In this scenario, I don't think it matters whether the secure BGP 
session also carries other AFI/SAFIs.

The privacy properties of this scenario are pretty good, in theory, but 
I don't think they are really good enough for distributing secret keys.

- Once you're using BGP to distribute information, it is inevitable that 
someone will decide to remove the "NO_ADVERTISE" and allow the 
information to be propagated through intermediate nodes (RRs or ASBRs) 
to the actual target node.  After all, one of the main values of using 
BGP to distribute stuff is that you get a big distribution system.  Even 
if all the intermediate nodes are trusted and all the intermediate BGP 
sessions have adequate privacy/integrity/authentication, you still 
wouldn't want to expose the secret keys to those nodes.  You might trust 
those nodes to see all the routing information, and even to see most of 
the management information, but you probably don't want them to see all 
the secret keys.  And you probably don't want the secret keys stored in 
the clear on those intermediate nodes.

- I would worry about BGP monitoring procedures creating a backdoor 
through which the secret keys would be exposed.

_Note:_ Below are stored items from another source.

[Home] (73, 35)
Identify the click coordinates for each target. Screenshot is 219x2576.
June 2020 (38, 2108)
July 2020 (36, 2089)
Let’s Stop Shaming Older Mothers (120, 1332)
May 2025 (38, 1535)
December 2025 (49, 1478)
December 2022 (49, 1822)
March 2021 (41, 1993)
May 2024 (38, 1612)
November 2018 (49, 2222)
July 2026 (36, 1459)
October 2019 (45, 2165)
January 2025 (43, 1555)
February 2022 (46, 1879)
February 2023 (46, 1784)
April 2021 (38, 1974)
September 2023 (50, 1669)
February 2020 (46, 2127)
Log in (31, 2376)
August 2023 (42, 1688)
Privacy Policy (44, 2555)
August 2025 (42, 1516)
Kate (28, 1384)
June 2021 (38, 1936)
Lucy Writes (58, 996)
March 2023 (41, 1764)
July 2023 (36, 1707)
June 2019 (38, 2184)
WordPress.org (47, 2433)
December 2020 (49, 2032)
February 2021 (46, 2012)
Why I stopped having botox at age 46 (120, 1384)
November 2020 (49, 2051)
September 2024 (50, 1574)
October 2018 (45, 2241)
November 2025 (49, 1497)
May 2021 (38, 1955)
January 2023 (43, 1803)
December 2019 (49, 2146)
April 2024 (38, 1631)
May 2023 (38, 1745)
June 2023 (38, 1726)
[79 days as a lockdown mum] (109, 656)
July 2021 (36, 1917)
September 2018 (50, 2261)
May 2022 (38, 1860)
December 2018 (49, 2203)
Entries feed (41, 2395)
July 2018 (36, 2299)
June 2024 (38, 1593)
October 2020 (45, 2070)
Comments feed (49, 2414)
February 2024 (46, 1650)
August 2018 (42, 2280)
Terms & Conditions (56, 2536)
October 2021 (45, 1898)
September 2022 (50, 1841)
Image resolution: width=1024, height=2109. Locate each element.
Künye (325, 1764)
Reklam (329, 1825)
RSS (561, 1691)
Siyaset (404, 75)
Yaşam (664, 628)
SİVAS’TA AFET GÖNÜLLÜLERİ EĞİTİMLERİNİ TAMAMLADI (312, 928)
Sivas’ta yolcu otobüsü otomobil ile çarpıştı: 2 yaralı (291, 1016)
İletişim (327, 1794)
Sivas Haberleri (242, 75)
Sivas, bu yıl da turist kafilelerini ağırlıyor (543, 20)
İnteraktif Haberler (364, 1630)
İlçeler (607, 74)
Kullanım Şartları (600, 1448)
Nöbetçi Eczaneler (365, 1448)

- No matter how careful you are, when you use BGP you can be pretty sure 
that your UPDATEs will end up somewhere they're not supposed to go.  
It's just too easy to make mistakes.
So I don't think I'd try to do dynamic keying by attaching the actual 
keys to BGP UPDATEs.  At most I'd use BGP to distribute parameters that 
could then be used by something like IKEv2 to actually fetch the secret 
keys.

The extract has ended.